* Exercise directions:
Set down word for word the lines that begin the entries and run through the line containing "Task: Tap the Q key overlay bubble". Give nothing further.

* Stored records:

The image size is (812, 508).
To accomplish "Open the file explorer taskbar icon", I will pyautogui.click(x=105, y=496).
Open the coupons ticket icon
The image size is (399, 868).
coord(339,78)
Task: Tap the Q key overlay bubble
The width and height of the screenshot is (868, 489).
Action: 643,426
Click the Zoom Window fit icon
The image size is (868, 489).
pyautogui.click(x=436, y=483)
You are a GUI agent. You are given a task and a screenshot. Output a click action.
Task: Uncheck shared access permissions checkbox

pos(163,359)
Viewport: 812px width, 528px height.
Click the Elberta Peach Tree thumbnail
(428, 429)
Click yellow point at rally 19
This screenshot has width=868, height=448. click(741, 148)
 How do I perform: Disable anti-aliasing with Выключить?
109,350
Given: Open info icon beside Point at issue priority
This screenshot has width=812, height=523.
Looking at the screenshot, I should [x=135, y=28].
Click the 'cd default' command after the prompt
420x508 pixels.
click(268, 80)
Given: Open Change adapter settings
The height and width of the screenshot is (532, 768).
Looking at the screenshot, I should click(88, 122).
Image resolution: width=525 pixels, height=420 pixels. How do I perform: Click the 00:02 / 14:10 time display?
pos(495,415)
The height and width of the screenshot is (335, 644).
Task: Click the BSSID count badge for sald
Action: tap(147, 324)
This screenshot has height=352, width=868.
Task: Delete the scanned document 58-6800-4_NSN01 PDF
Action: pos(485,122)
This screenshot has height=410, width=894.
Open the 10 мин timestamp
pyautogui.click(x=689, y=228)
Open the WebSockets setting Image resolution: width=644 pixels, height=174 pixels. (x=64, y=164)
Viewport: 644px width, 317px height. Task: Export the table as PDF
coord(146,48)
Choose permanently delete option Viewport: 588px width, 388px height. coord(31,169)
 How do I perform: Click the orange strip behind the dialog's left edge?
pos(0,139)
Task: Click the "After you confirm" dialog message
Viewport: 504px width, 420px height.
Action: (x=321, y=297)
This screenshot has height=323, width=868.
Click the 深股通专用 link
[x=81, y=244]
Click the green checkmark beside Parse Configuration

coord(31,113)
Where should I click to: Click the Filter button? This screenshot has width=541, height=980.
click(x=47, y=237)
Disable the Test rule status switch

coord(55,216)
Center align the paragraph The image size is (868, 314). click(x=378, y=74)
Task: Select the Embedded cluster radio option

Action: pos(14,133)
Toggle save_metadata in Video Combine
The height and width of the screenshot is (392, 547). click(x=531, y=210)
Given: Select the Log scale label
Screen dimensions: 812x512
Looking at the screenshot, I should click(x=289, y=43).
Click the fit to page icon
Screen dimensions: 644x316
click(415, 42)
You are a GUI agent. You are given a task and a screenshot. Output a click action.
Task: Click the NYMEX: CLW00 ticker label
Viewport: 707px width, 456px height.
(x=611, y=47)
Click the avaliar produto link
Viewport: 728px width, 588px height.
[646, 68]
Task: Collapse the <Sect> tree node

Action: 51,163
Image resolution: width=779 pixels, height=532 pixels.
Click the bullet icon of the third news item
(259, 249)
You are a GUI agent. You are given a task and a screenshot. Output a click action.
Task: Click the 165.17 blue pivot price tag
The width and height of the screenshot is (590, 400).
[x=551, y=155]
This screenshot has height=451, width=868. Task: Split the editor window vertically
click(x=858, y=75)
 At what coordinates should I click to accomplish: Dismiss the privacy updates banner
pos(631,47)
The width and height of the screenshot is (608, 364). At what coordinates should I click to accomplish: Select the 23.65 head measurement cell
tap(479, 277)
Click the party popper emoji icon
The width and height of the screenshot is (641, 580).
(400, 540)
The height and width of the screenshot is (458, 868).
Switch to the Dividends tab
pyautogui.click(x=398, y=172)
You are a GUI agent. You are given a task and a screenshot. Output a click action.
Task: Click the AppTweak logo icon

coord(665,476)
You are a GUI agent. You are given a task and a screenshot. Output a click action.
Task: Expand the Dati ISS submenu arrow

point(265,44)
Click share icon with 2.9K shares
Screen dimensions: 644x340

* Solution to this task:
The image size is (812, 508).
To accomplish "Open the file explorer taskbar icon", I will pyautogui.click(x=105, y=496).
Open the coupons ticket icon
The image size is (399, 868).
coord(339,78)
Task: Tap the Q key overlay bubble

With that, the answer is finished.